CS-0.2, CS-1, CS-2, CS-3, CS-4, CS-5 - See Calibration standards and Table 5
DeBDE - Decabromodiphenyl ether (BDE 209)
DiBDE - Dibromodiphenyl ether
Field blank - An aliquot of reagent water or other reference matrix that is placed in a sample container in
the laboratory or the field, and treated as a sample in all respects, including exposure to sampling site
conditions, storage, preservation, and all analytical procedures. The purpose of the field blank is to
determine if the field or sample transporting procedures and environments have contaminated the sample.
GC - Gas chromatograph or gas chromatography
GPC - Gel permeation chromatograph or gel permeation chromatography
HpBDE - Heptabromodiphenyl ether
HRGC - High resolution GC
HRMS - High resolution MS
HxBDE - Hexabromodiphenyl ether
Labeled injection internal standard - The 13C12-labeled PCB congeners spiked into the concentrated
extract immediately prior to injection of an aliquot of the extract into the HRGC/HRMS. The labeled
injection internal standards in this method are PCBs with congener numbers 52L and 138L.
Internal standard - A labeled compound used as a reference for quantitation of other labeled compounds
and for quantitation of native BDE congeners other than the congener for which it is a labeled analog.
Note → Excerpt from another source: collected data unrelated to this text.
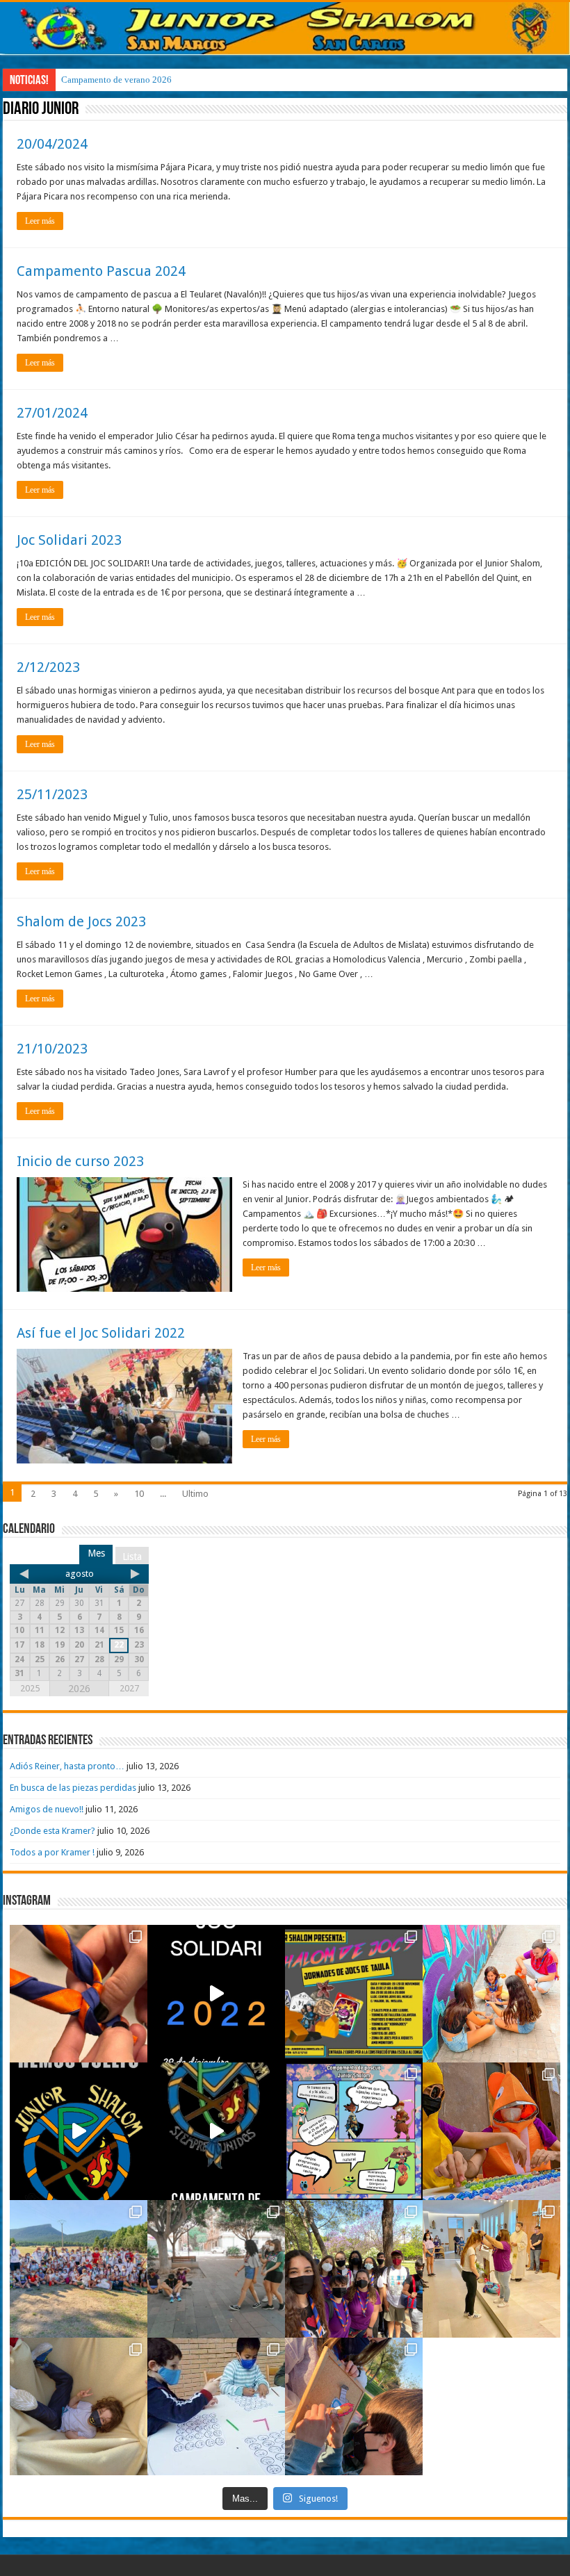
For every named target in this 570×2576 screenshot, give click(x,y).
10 (139, 1493)
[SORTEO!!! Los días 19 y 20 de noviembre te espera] (354, 1993)
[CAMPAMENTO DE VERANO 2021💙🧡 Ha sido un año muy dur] (78, 2269)
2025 (30, 1688)
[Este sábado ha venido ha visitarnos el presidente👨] (216, 2269)
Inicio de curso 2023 (80, 1161)
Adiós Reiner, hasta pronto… (67, 1766)
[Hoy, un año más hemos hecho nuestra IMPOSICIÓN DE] (78, 1993)
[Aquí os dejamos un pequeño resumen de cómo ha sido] (216, 2131)
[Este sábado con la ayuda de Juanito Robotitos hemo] (78, 2406)
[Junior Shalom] (285, 28)
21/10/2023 (52, 1048)
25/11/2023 (52, 794)
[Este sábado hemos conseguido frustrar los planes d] (216, 2406)
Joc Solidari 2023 (69, 540)
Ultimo (195, 1493)
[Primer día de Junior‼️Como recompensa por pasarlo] (491, 1993)
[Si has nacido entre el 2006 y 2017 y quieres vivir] (78, 2131)
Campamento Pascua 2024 (101, 271)
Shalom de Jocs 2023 (81, 921)
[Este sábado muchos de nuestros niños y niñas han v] (491, 2269)
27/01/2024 (52, 412)
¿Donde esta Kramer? (52, 1831)
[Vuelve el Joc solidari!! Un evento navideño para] (216, 1993)
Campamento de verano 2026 (116, 79)
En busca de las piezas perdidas (73, 1787)
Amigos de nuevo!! (46, 1809)
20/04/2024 (52, 144)
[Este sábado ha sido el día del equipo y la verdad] (354, 2269)
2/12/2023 (48, 667)
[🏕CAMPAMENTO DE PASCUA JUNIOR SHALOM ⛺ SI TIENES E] (354, 2131)
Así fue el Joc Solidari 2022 (101, 1332)
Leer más (40, 221)
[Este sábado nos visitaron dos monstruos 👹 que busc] (491, 2131)
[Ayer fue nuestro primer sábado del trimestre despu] (354, 2406)
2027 (129, 1688)
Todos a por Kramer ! (52, 1852)
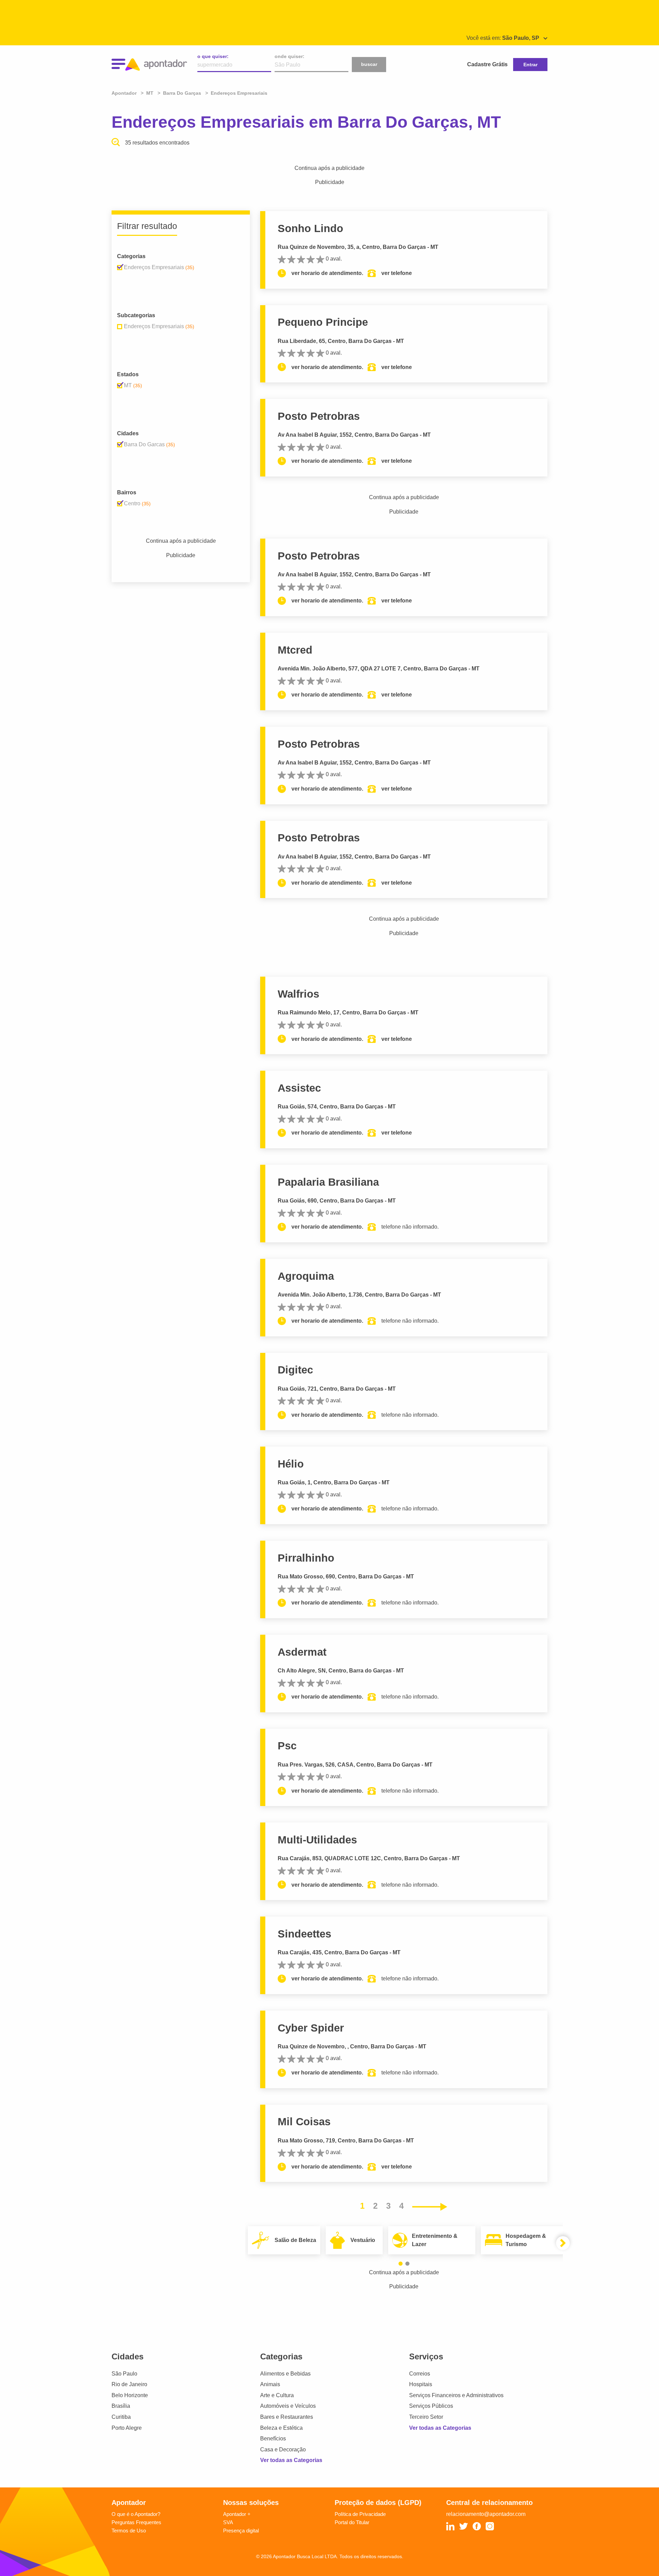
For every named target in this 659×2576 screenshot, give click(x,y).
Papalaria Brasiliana (328, 1182)
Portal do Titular (352, 2522)
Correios (419, 2374)
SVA (228, 2522)
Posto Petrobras (319, 416)
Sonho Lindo (310, 228)
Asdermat (302, 1652)
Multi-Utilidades (317, 1840)
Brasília (121, 2406)
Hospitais (420, 2384)
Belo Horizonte (130, 2395)
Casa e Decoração (283, 2449)
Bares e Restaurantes (286, 2417)
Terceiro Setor (426, 2417)
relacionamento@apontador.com (485, 2514)
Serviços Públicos (431, 2406)
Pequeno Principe (323, 322)
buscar (369, 64)
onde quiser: (289, 56)
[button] (400, 2264)
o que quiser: (213, 56)
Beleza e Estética (281, 2428)
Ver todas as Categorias (291, 2460)
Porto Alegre (127, 2428)
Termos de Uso (129, 2530)
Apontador (125, 93)
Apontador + (237, 2514)
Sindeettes (304, 1934)
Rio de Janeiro (129, 2384)
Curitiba (121, 2417)
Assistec (299, 1088)
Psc (287, 1746)
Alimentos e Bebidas (285, 2374)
See Internal standard quantitation.
Internal standard quantitation - A means of determining the concentration of (1) a naturally occurring
(native) compound by reference to a compound other than its labeled analog and (2) a labeled compound
by reference to another labeled compound.
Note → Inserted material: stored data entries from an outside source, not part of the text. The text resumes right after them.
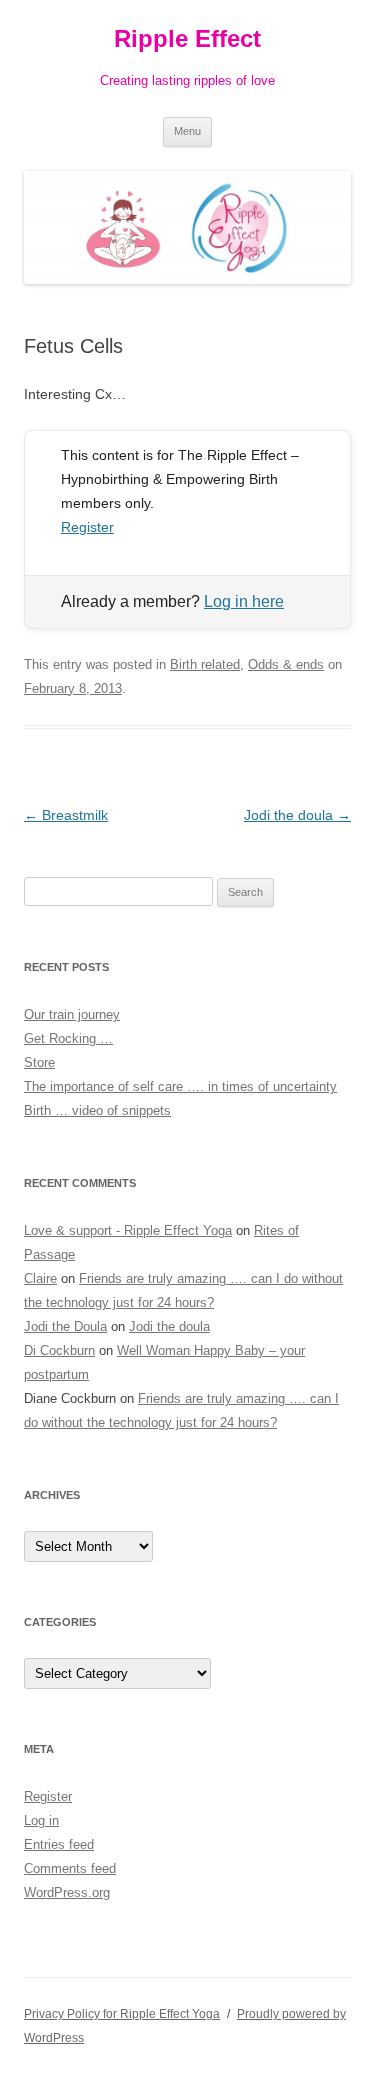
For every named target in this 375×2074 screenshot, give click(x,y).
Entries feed (59, 1844)
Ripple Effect (187, 38)
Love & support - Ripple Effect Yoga (128, 1230)
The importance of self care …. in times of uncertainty (180, 1086)
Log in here (244, 601)
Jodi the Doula (65, 1326)
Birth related (205, 664)
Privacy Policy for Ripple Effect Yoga (122, 2014)
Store (39, 1062)
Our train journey (72, 1014)
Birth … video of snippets (97, 1110)
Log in (41, 1820)
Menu (187, 131)
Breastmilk (66, 815)
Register (87, 527)
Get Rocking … (68, 1038)
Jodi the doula (297, 815)
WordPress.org (67, 1892)
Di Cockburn (59, 1350)
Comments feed (70, 1868)
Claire (40, 1278)
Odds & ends (286, 664)
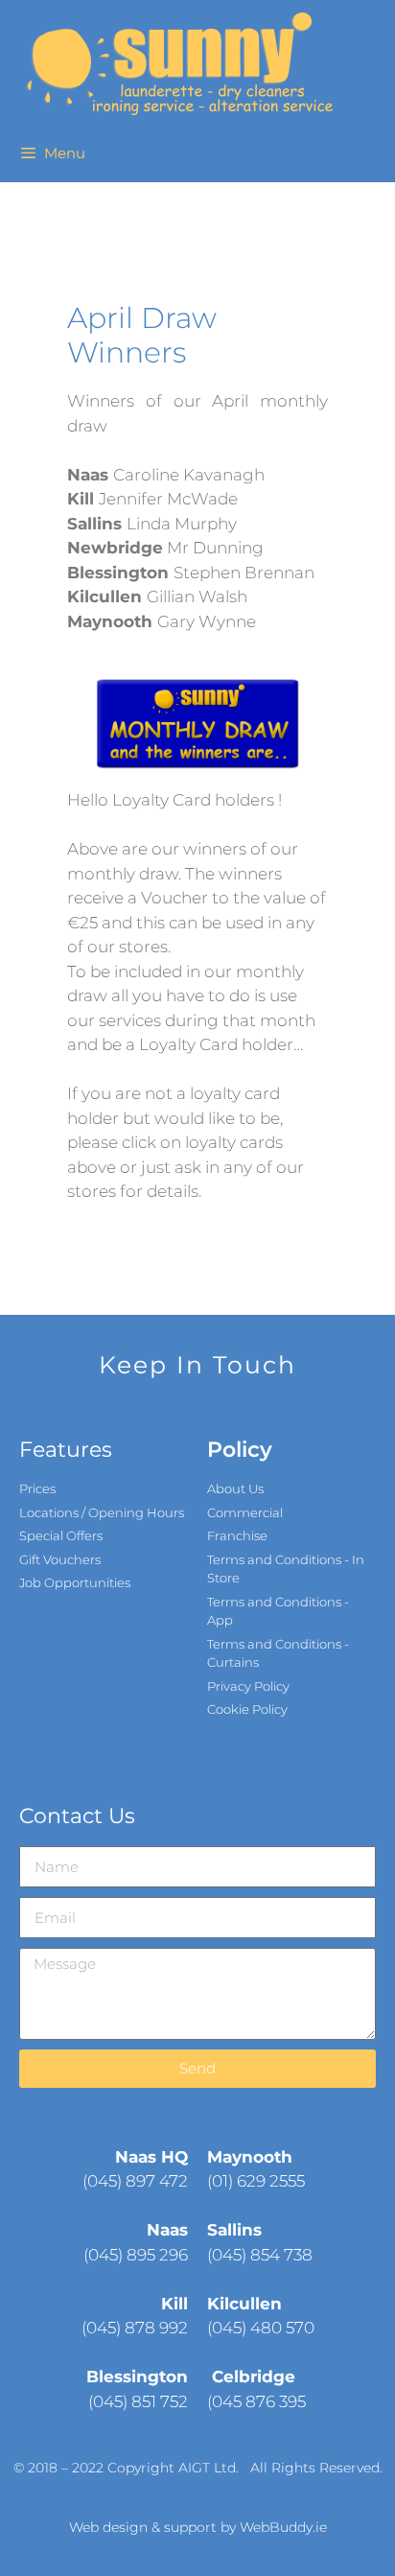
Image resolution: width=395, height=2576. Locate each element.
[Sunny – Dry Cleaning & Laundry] (177, 62)
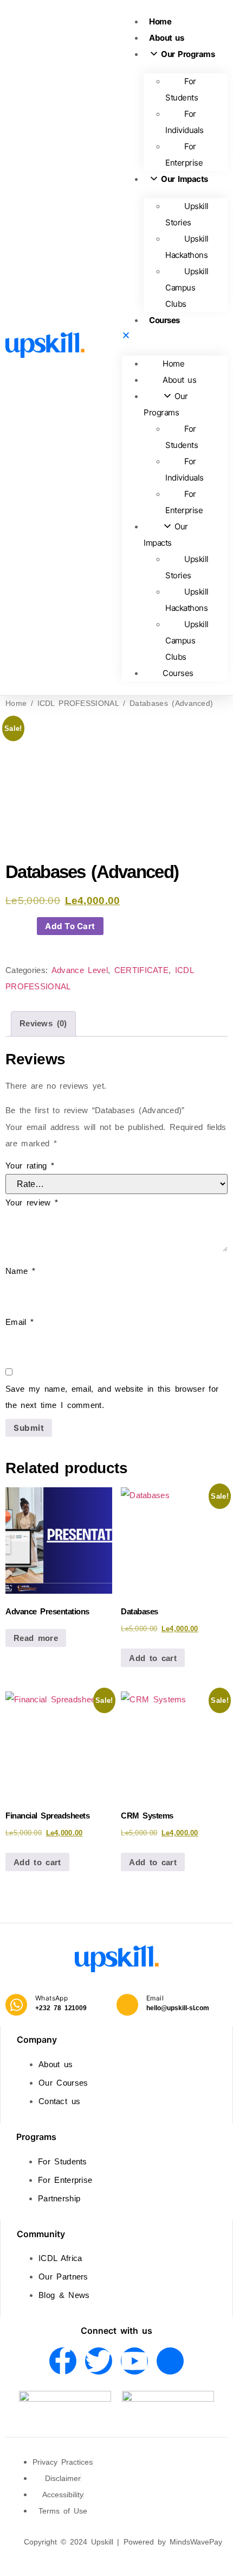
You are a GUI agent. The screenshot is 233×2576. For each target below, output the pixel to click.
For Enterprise (184, 154)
IPR - Initial precision and recovery: Four aliquots of a reference matrix spiked with the analytes of
interest and labeled compounds and analyzed to establish the ability of the laboratory to generate
acceptable precision and recovery. An IPR is performed prior to the first time this method is used and
any time the method or instrumentation is modified.
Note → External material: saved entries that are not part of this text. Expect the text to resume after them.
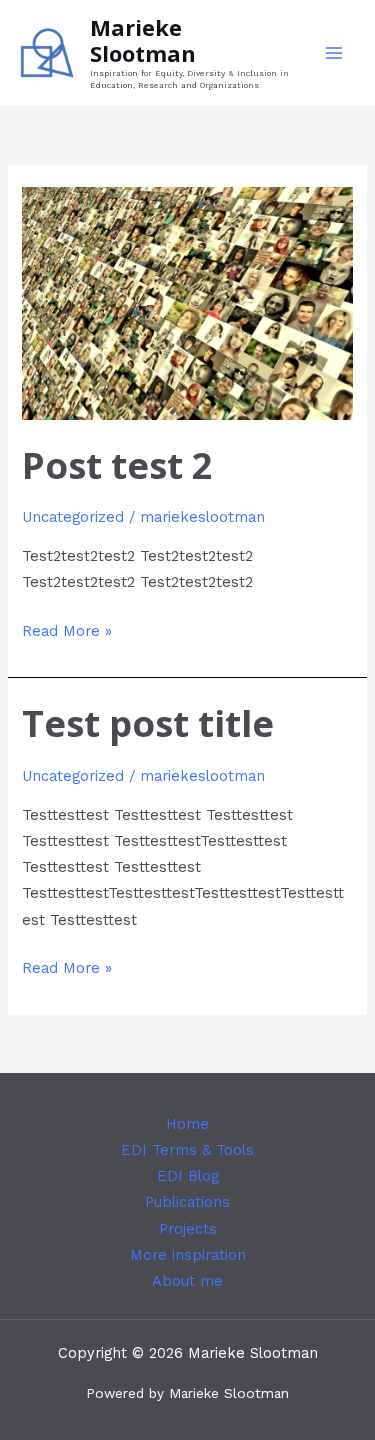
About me (187, 1281)
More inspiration (188, 1255)
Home (187, 1124)
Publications (187, 1202)
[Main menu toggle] (334, 53)
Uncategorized (73, 517)
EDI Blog (188, 1176)
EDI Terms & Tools (187, 1150)
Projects (188, 1229)
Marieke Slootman (143, 40)
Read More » (67, 629)
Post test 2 (117, 465)
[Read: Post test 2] (187, 302)
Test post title (148, 723)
Isotope dilution quantitation - A means of determining a naturally occurring (native) compound by
reference to the same compound in which one or more atoms has been isotopically enriched. In this
method, all 12 carbon atoms in the BDE are enriched with carbon-13 to produce 13C12-labeled analogs
of the brominated diphenyl ethers. The 13C12-labeled BDEs are spiked into each sample and allow
identification and correction of the concentration of the native compounds in the analytical process.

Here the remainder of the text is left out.